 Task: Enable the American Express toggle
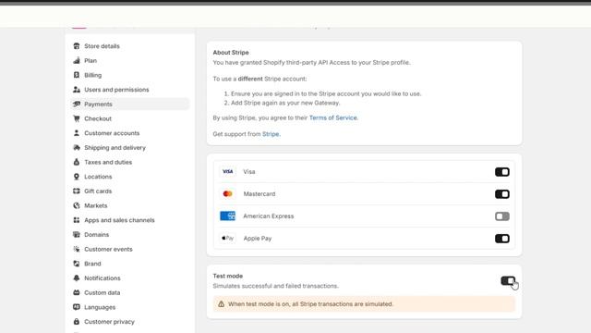(502, 216)
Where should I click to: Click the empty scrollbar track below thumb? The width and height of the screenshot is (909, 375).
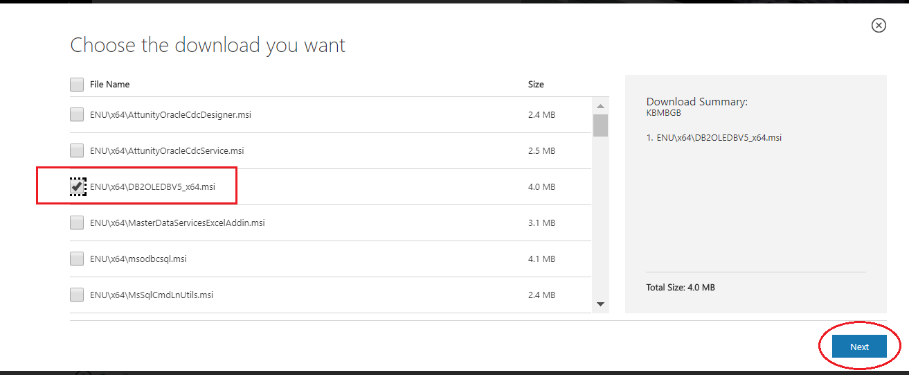[x=600, y=217]
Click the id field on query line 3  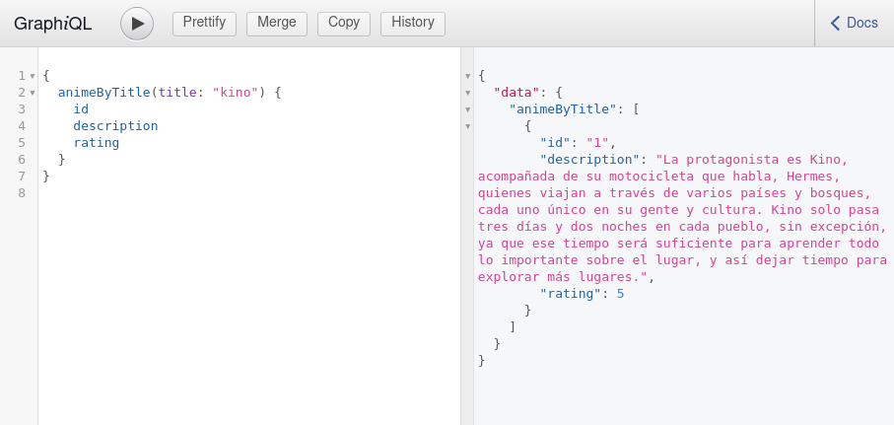(x=81, y=109)
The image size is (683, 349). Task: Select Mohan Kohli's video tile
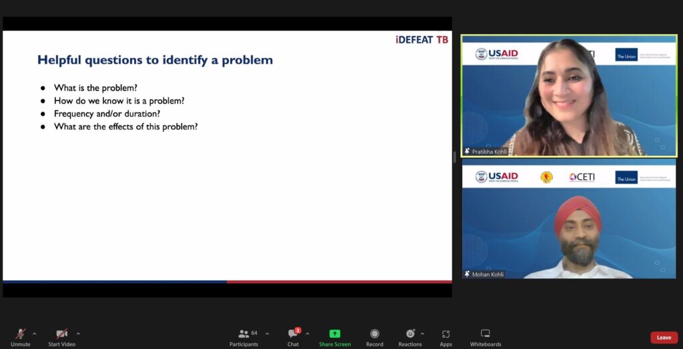[x=569, y=220]
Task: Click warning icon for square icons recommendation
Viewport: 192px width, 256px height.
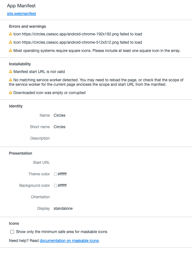Action: (x=10, y=51)
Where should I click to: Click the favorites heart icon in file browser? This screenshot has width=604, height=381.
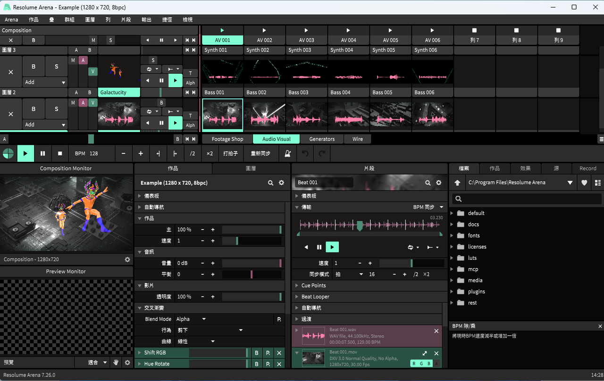(584, 182)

------------------------------------------------------------

# ACTIVITY
In the records above, find the line containing "Viewport: 192px width, 256px height.". Reproduce it and every line after it through the last line, omitting pictures.

# EXPECTED OUTPUT
Viewport: 192px width, 256px height.
Action: (x=10, y=51)
Where should I click to: Click the favorites heart icon in file browser? This screenshot has width=604, height=381.
(584, 182)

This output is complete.